John 12: 47 – 50           NIV

“As for the person who hears my words but does not keep them, I do not judge him. For I did not come to judge the world, but to save it. There is a judge for the one who rejects me and does not accept my words; that very word which I spoke will condemn him at the last day. For I did not speak of my own accord, but the Father who sent me commanded me what to say and how to say it. I know that his command leads to eternal life. So whatever I say is just what the Father has told me to say.”

Jesus’ words bring life to those who find them. Jesus tells us that his father’s command leads to eternal life. Moreover, Jesus said that everything he said came from the father so everything that Jesus ever said leads us to eternal fullness of life. Everything we want, everything we need is fulfilled through Jesus’ word.

It sounds simplistic to say that everything we need can be obtained through the Word until we remember that God created the entire universe with the spoken word. Now He has given us His words. With them there is nothing which is impossible to us. If we are not where we want to be in life, then we need only go to His Word and get more life. Jesus said that he came to bring us abundant life and we know from John 1: 1 that Jesus is the Word. So the Word came to give us abundant life.

Conversely, if we are not living the abundant life, then we have not allowed the life of Christ to fill us and we need to put more of Jesus inside of us by ingesting his word. The Word of God is the seed and the soil is the heart. When we plant his word in our hearts it yields a harvest. If we fail to bear fruit then Jesus need not judge us for we are already judged. The word that he has given us produces life so our lives will show whether we have accepted or rejected Christ’s word.
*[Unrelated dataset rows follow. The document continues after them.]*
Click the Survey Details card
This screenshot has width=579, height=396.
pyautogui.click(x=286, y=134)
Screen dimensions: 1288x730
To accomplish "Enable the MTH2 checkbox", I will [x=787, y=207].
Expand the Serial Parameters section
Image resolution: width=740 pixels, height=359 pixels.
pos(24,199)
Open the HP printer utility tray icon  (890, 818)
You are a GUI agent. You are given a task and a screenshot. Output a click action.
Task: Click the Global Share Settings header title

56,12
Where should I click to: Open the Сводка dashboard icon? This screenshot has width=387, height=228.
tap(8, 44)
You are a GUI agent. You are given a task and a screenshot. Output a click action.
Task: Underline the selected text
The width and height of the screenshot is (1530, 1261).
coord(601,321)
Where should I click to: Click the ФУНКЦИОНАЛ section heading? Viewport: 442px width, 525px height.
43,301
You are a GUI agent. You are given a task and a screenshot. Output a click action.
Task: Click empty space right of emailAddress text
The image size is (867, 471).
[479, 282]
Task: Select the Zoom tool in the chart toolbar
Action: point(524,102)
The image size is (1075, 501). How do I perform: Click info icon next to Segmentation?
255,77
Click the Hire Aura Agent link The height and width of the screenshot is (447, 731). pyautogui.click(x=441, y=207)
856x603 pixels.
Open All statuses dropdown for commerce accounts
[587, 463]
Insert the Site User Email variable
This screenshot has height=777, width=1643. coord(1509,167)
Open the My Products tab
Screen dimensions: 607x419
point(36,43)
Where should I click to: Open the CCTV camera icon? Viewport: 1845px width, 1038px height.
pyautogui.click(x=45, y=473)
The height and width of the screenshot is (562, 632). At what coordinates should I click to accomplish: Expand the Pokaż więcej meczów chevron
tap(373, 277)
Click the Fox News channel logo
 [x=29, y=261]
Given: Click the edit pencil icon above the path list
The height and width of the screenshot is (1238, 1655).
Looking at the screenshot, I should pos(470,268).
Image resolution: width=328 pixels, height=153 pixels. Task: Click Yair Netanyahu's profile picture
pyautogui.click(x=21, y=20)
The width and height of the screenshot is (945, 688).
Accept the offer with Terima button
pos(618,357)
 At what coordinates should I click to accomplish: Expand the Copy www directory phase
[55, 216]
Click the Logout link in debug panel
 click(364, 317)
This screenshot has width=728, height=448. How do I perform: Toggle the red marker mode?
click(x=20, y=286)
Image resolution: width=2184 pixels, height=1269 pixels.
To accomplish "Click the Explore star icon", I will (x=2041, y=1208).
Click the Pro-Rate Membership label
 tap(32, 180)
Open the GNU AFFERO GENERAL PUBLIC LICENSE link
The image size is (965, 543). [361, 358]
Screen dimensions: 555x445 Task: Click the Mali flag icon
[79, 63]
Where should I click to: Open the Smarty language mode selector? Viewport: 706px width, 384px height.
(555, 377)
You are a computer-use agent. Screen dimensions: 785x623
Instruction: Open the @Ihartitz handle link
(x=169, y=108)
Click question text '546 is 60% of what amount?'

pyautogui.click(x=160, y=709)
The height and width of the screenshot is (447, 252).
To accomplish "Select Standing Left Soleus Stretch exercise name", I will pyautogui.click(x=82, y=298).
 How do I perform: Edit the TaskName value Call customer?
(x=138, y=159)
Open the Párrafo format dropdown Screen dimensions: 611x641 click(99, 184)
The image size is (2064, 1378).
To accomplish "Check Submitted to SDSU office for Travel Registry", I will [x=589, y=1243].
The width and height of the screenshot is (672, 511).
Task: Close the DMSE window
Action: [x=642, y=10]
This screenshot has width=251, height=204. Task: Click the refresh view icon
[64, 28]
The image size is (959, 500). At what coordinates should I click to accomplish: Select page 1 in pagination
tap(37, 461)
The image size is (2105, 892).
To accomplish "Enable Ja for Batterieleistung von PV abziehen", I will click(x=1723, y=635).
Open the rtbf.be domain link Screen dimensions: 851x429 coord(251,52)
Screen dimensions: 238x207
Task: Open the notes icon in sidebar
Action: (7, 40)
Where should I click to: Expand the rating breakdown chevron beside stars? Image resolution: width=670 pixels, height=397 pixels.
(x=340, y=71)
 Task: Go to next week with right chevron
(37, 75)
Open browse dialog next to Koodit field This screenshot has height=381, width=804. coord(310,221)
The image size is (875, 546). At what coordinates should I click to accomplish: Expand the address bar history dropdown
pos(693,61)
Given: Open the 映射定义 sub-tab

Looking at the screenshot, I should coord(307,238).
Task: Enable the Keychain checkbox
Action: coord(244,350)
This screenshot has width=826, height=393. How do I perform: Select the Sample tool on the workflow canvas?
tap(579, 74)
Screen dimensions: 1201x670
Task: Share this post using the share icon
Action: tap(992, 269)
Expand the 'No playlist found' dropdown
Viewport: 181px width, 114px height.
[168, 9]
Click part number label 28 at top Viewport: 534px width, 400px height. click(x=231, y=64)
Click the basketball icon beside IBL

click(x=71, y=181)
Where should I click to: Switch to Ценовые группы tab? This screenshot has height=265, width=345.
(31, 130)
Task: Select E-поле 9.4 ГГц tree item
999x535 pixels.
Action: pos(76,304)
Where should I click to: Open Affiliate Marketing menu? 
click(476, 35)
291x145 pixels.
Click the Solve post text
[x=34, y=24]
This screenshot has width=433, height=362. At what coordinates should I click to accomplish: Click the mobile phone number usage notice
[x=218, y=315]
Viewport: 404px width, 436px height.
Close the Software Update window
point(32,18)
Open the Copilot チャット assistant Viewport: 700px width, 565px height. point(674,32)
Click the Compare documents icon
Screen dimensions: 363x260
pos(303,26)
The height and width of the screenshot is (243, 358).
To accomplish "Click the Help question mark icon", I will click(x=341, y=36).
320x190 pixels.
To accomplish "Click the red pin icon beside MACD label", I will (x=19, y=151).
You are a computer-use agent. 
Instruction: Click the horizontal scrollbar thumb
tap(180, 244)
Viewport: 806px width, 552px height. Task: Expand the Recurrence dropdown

Do you remember the story of the talents in Matthew 25: 14? The servants were not tasked with safeguarding the master’s assets. The mission is to use the talents God has given us to produce a crop. He has given us his word and it is our job to do something with it. Prepare the soil; till it and pull out the weeds. Then plant the seed. If you will be diligent and faithful at reaping season you will have a bountiful harvest.